25th May 2011 | 01:04

A scalable system's size and complexity is not constrained by the capacity of its components.

By this definition the Internet is not scalable, since every router must have a large enough routing table to handle every network address prefix. Since the Internet has scaled impressively over the last 20 years, this might seem to be a theoretical problem, but I think it is a very practical problem and we have largely become inured to its consequences.

Consider your laptop or smartphone. It has three or four network interfaces - wifi, Ethernet, cellular, Bluetooth - but it can't roam from one uplink interface to another without resetting its network stack, nor balance the network load across interfaces, and its ability to provide connectivity to other devices is restricted. You can make these features work with special hackery (NAT, mobile IP, HIP) but they aren't supported by the architecture in the way that first-class multihoming is. The Internet cannot cope with a billion small and highly-mobile networks.

The cause of the scalability problem is the addressing scheme. Each packet contains a globally unique destination address that indicates where the packet should be delivered, without any information about how to get there. Therefore every router must maintain a map of the entire address space so it knows where to forward each packet. Routing tables must be very fast as well as very large - the packet arrival interval in 10Gbit Ethernet is as little as 75ns - so backbone routers require expensive custom silicon. Maintaining the routing tables requires all significant connectivity changes to be communicated to all routers over BGP, so communication overheads scale badly as well as routing table sizes.

The current strategy for controlling this problem relies on aggregation: the Internet registries try to allocate numerically adjacent address blocks to topologically adjacent networks, and hope that distant routers can use a single large routing table entry to span several blocks. But the need for multihoming and traffic engineering encourages de-aggregation despite the external costs this imposes. The regional Internet registries try to use their allocation policies to minimise the harm, but this has the side effect of slowing the growth of the Internet.

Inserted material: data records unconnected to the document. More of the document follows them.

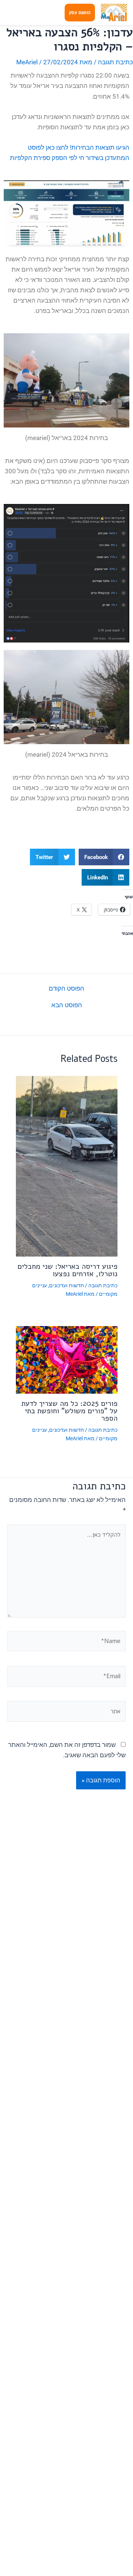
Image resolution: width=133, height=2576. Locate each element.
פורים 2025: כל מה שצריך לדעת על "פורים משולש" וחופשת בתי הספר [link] (69, 1410)
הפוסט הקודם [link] (66, 988)
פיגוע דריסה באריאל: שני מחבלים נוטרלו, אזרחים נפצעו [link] (67, 1270)
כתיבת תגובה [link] (115, 62)
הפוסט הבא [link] (66, 1005)
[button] (104, 857)
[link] (114, 12)
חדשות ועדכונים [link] (66, 1285)
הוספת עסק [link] (80, 12)
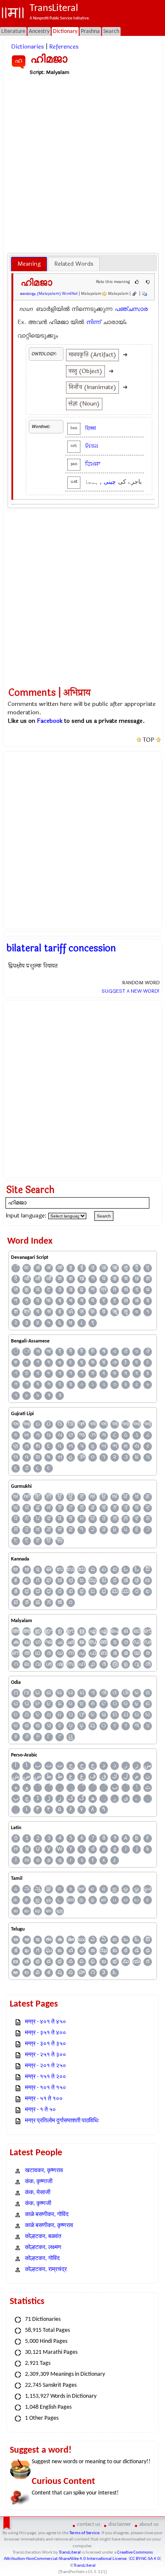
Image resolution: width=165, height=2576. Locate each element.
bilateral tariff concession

All network engineers are aware of this problem, and there has been a lot of work on developing better routing schemes. At the academic end there have been many "Future Internet" research programmes, which funded a lot of projects that have often ignored any need for backwards compatibility with interesting results. At the more practical end has been the work in the IETF and IRTF, especially the Routing Research Group. RFC 6115 has an overview of their work.

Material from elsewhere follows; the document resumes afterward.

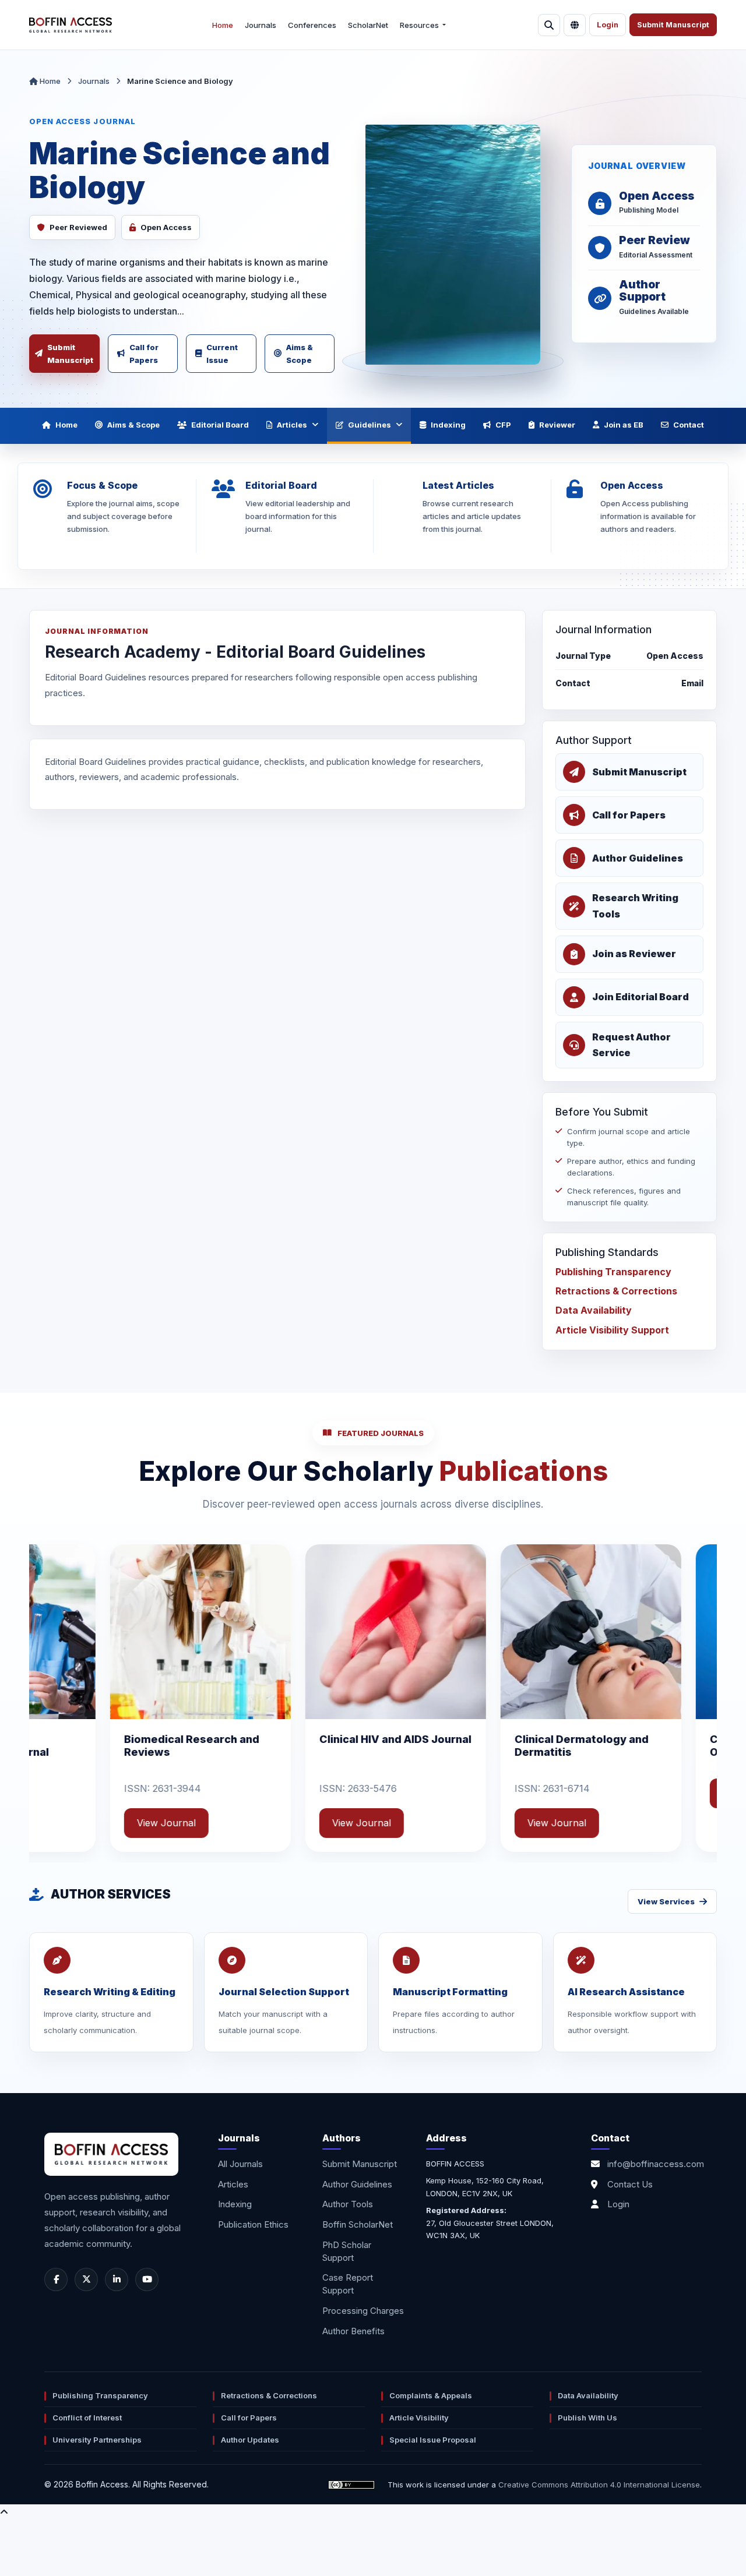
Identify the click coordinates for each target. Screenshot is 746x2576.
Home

The most notable proposals are HIP and LISP, which both follow the locator / identifier split plan. The idea is to add a topology-independent overlay which endpoints use to identify each other. For example, identifiers are used instead of IP addresses in TCP connection tuples. Multi-homing etc. are handled by a mapping layer that translates between identifiers and locators. The locators can then be allocated much more strictly along topological lines than is currently reasonable. HIP requires upgraded endpoints with little support from the network, whereas LISP supports existing endpoints with an upgraded network. HIP puts an extra end-to-end header in packets whereas LISP is closer to the 8+8 scheme of GSE and ILNP.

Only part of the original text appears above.